A simple Shiny app for visualizing single cell data
Package requirements: shiny, DT, and Seurat packages from CRAN, and cytokit.
This app expects the following directory structure with these naming conventions for samples, where sn_id corresponds to the ID of sample n:
app.R
get_genes.R
data/
seurat_genes.Rda
markers/
s1_id.markers.tsv
...
s5_id.markers.tsv
seurat/
s1_id.seurat_small.Rda
...
s5_id.seurat_small.Rda
You can have as many samples as you like!
Currently this works for SC data stored in seurat objects. Since these objects
tend to be large and store a lot of data, most of which are not needed for the simple
functions here, generating smaller versions to be stored alongside this app can dramatically help with speed.

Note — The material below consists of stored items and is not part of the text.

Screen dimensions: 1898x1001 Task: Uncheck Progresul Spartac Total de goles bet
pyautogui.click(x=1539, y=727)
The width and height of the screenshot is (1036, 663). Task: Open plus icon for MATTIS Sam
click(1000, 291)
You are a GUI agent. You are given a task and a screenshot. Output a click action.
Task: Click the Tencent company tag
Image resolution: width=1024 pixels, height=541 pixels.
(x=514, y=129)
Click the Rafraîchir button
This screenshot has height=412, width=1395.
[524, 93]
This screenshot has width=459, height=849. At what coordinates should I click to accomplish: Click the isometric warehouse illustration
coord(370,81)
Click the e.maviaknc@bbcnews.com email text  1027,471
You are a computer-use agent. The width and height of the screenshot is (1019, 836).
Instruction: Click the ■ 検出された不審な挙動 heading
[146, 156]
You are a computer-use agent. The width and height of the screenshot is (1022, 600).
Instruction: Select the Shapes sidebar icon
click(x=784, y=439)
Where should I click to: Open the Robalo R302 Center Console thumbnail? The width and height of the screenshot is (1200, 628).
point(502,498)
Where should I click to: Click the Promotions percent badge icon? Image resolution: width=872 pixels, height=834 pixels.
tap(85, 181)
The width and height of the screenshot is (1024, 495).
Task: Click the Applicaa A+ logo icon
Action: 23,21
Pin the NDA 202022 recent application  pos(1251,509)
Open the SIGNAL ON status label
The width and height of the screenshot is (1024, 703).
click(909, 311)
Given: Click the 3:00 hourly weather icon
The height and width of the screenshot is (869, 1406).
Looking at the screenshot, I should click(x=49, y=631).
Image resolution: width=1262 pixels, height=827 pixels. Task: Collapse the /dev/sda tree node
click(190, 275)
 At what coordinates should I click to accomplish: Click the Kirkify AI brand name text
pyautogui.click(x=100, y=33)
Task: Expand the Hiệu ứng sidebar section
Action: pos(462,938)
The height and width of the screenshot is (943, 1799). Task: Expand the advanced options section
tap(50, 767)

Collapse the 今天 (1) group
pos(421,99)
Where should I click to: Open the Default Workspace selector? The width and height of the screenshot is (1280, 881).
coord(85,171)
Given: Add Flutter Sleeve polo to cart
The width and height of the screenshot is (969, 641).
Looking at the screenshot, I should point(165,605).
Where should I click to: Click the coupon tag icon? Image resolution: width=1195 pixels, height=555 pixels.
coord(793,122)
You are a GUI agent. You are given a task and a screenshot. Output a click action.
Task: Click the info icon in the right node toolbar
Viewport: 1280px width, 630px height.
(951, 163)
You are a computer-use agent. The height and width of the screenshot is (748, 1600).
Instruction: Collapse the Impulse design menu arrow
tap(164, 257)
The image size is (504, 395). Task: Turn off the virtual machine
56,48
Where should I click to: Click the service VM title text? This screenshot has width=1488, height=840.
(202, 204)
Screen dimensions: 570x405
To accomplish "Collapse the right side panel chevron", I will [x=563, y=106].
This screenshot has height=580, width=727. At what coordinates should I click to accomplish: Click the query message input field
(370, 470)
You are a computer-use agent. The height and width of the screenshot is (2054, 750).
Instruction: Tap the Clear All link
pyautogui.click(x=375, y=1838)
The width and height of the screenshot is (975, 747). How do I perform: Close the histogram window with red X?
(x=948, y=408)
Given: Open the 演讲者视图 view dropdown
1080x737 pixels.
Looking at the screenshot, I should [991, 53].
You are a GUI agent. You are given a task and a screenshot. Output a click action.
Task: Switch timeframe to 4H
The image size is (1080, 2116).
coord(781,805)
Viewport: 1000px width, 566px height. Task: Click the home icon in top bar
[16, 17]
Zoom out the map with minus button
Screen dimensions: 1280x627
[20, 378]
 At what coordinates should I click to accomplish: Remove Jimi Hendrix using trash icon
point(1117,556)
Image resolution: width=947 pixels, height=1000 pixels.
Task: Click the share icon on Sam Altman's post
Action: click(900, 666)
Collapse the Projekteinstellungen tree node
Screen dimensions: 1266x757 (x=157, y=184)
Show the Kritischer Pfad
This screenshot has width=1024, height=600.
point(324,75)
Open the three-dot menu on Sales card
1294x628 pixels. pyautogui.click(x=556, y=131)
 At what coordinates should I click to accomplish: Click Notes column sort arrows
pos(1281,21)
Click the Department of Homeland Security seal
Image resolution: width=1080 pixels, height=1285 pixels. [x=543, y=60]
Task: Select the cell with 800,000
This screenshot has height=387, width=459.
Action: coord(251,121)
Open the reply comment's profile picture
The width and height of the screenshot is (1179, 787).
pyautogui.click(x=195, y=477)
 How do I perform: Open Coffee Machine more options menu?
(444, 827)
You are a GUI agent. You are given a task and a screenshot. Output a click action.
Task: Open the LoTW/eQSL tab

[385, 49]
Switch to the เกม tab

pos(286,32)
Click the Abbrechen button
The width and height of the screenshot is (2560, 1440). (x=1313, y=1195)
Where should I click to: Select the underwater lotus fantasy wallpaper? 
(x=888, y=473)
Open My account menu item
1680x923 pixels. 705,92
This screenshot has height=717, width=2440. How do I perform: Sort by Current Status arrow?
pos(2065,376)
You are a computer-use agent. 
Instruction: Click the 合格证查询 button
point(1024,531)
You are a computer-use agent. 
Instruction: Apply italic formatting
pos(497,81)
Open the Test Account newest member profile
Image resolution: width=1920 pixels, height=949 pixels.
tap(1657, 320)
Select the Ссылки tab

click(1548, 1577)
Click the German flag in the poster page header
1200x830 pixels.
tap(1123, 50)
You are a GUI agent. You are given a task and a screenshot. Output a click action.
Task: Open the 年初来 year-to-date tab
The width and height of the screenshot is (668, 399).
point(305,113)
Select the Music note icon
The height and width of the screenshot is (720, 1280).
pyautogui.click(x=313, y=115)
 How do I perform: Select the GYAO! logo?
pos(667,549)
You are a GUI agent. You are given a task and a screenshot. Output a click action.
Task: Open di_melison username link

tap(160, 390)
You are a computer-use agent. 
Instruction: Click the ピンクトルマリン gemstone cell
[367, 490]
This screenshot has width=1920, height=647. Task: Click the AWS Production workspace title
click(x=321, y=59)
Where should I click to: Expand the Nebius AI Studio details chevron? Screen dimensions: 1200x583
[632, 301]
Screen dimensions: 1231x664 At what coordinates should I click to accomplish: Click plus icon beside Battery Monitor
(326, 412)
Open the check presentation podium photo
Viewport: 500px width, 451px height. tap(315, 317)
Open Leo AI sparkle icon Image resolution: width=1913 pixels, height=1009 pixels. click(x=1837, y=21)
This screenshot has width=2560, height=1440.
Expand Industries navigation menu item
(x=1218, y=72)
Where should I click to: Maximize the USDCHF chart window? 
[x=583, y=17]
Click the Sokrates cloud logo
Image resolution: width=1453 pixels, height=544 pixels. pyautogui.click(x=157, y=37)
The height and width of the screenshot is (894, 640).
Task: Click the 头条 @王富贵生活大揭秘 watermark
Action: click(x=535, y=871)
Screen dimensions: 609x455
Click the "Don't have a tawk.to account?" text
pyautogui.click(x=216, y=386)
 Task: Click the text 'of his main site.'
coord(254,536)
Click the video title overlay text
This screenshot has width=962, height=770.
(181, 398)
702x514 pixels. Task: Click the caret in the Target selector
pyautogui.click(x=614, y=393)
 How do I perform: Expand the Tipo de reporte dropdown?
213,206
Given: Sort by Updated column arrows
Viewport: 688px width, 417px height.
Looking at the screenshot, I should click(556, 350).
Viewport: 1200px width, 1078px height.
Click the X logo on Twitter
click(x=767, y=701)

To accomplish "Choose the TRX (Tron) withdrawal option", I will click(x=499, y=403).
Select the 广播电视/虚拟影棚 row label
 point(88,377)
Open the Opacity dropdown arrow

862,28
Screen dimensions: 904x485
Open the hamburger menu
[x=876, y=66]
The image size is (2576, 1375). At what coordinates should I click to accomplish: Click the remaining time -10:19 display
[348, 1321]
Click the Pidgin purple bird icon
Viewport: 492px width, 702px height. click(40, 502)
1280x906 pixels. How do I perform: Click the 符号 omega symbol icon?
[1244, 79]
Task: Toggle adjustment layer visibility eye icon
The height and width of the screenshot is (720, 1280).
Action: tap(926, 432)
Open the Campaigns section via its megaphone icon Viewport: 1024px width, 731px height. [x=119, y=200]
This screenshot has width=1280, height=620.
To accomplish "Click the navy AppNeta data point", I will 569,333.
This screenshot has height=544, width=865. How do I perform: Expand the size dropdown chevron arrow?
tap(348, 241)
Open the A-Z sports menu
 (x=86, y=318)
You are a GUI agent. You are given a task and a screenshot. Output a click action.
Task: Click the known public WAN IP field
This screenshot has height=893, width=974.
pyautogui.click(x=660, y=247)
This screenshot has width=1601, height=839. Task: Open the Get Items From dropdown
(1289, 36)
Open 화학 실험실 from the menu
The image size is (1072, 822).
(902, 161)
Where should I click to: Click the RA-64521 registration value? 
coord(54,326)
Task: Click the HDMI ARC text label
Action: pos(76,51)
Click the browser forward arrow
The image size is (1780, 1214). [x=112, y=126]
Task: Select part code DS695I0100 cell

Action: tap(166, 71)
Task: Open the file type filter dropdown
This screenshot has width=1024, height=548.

These should be saved in the data directory, each named as sn_id.seurat_small.Rda.
Here is an example function that takes a Seurat object as input, deletes some of the content not needed for the app, and returns the shrunken object:
reduce_seurat <- function(seurat,
n_pcs = 5,
keep_raw_data = FALSE) {
# Remove scale.data
seurat@scale.data <- NULL
# Remove raw data, only used for scaling and differential expression
# as per https://satijalab.org/seurat/faq
if (!keep_raw_data) seurat@raw.data <- NULL
# Only keep data for the first few PCs
seurat@dr$pca@cell.embeddings <- seurat@dr$pca@cell.embeddings[, 1:n_pcs]
seurat@dr$pca@gene.loadings <- seurat@dr$pca@gene.loadings[, 1:n_pcs]
if (!all(dim(seurat@dr$pca@gene.loadings.full) == 0)) {
seurat@dr$pca@gene.loadings.full <- seurat@dr$pca@gene.loadings.full[, 1:n_pcs]
}
return(seurat)
}
- The app will title certain plots using the
@project.nameslot in the Seurat objects - The app expects that a named character vector (names matching cluster names and
values corresponding to colours) is stored at
@misc$colours
The cluster markers can also be provided, allowing them to be searched/filtered
in the app in a separate tab. The output of Seurat::FindAllMarkers for each sample can
be saved as a TSV file and saved in the markers directory, named as sn_id.markers.tsv.
These are the expected columns:
p_val avg_logFC pct.1 pct.2 p_val_adj cluster external_gene_name ensembl_gene_id gene_biotype description
The server function in the app.R script can be easily modified to suit the
columns of your markers files, at the step which generates output$markers.
We save the gene lists for each sample to allow them to be searched by the user in the app when visualizing expression. To prepare this list:
- Populate the
datadirectory (step 1) - Modify the indicated lines in
get_genes.Rwith your sample IDs - Run
$ Rscript get_genes.Rfrom the top level of the directory storing your app
Modify theapp.R script at the indicated lines with your sample IDs. In the example script,
there are two collections of samples - you can have as many collections as you like,
each containing as many samples as you like.
NOTE: The sn_id fields must match exactly the sample IDs used to name your data.
The Sample n name fields can be friendlier versions of the sample IDs, or exactly the same; nothing depends on these and they are just for listing the available datasets within the app.